(What the task asks) Your answer should be the entries, repeated exactly.

(Material shown)
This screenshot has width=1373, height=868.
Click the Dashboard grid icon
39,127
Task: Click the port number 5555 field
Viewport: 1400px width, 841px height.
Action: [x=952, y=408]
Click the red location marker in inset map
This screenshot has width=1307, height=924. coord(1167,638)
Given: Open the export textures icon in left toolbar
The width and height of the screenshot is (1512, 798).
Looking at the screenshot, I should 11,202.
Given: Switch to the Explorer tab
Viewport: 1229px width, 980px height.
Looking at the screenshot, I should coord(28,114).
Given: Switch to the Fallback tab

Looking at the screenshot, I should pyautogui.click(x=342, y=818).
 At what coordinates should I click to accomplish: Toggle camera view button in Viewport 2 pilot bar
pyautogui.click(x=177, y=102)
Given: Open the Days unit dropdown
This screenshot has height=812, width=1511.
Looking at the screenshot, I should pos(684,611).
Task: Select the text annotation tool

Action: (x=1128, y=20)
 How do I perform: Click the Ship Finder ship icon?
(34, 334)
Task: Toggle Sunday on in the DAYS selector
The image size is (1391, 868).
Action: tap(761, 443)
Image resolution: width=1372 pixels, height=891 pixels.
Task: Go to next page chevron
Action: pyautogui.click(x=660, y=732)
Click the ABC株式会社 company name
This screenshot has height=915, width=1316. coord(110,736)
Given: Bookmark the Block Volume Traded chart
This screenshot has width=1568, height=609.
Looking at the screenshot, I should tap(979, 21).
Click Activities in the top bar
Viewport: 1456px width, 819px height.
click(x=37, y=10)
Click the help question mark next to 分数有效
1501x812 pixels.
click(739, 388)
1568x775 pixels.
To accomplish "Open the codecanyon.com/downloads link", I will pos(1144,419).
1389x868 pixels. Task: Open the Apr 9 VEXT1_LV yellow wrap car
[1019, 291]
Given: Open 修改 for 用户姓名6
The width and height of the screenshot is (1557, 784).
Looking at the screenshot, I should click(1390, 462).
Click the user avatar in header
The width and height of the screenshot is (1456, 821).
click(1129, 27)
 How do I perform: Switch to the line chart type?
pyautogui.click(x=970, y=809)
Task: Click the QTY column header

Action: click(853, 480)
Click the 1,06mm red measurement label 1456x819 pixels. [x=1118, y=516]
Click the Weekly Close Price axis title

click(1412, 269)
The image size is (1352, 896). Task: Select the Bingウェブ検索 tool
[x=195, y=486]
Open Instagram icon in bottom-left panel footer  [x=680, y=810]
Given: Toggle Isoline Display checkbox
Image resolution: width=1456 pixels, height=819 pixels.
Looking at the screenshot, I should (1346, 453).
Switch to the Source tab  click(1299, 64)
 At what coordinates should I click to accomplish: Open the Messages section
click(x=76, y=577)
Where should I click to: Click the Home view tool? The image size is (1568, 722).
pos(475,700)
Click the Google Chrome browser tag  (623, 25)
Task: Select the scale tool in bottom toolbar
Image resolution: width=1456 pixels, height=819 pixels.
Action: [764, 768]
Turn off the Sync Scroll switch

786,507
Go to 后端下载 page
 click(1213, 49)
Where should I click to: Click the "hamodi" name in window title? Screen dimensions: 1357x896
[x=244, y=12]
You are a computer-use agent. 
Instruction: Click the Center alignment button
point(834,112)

(Answer below)
This screenshot has width=1373, height=868.
Click the Dashboard grid icon
39,127
Task: Click the port number 5555 field
Viewport: 1400px width, 841px height.
Action: [x=952, y=408]
Click the red location marker in inset map
This screenshot has width=1307, height=924. coord(1167,638)
Given: Open the export textures icon in left toolbar
The width and height of the screenshot is (1512, 798).
Looking at the screenshot, I should 11,202.
Given: Switch to the Explorer tab
Viewport: 1229px width, 980px height.
Looking at the screenshot, I should coord(28,114).
Given: Switch to the Fallback tab

Looking at the screenshot, I should pyautogui.click(x=342, y=818).
 At what coordinates should I click to accomplish: Toggle camera view button in Viewport 2 pilot bar
pyautogui.click(x=177, y=102)
Given: Open the Days unit dropdown
This screenshot has height=812, width=1511.
Looking at the screenshot, I should pos(684,611).
Task: Select the text annotation tool

Action: (x=1128, y=20)
 How do I perform: Click the Ship Finder ship icon?
(34, 334)
Task: Toggle Sunday on in the DAYS selector
The image size is (1391, 868).
Action: tap(761, 443)
Image resolution: width=1372 pixels, height=891 pixels.
Task: Go to next page chevron
Action: pyautogui.click(x=660, y=732)
Click the ABC株式会社 company name
This screenshot has height=915, width=1316. coord(110,736)
Given: Bookmark the Block Volume Traded chart
This screenshot has width=1568, height=609.
Looking at the screenshot, I should tap(979, 21).
Click Activities in the top bar
Viewport: 1456px width, 819px height.
click(x=37, y=10)
Click the help question mark next to 分数有效
1501x812 pixels.
click(739, 388)
1568x775 pixels.
To accomplish "Open the codecanyon.com/downloads link", I will pos(1144,419).
1389x868 pixels. Task: Open the Apr 9 VEXT1_LV yellow wrap car
[1019, 291]
Given: Open 修改 for 用户姓名6
The width and height of the screenshot is (1557, 784).
Looking at the screenshot, I should click(1390, 462).
Click the user avatar in header
The width and height of the screenshot is (1456, 821).
click(1129, 27)
 How do I perform: Switch to the line chart type?
pyautogui.click(x=970, y=809)
Task: Click the QTY column header

Action: click(853, 480)
Click the 1,06mm red measurement label 1456x819 pixels. [x=1118, y=516]
Click the Weekly Close Price axis title

click(1412, 269)
The image size is (1352, 896). Task: Select the Bingウェブ検索 tool
[x=195, y=486]
Open Instagram icon in bottom-left panel footer  [x=680, y=810]
Given: Toggle Isoline Display checkbox
Image resolution: width=1456 pixels, height=819 pixels.
Looking at the screenshot, I should (1346, 453).
Switch to the Source tab  click(1299, 64)
 At what coordinates should I click to accomplish: Open the Messages section
click(x=76, y=577)
Where should I click to: Click the Home view tool? The image size is (1568, 722).
pos(475,700)
Click the Google Chrome browser tag  (623, 25)
Task: Select the scale tool in bottom toolbar
Image resolution: width=1456 pixels, height=819 pixels.
Action: [764, 768]
Turn off the Sync Scroll switch

786,507
Go to 后端下载 page
 click(1213, 49)
Where should I click to: Click the "hamodi" name in window title? Screen dimensions: 1357x896
[x=244, y=12]
You are a computer-use agent. 
Instruction: Click the Center alignment button
point(834,112)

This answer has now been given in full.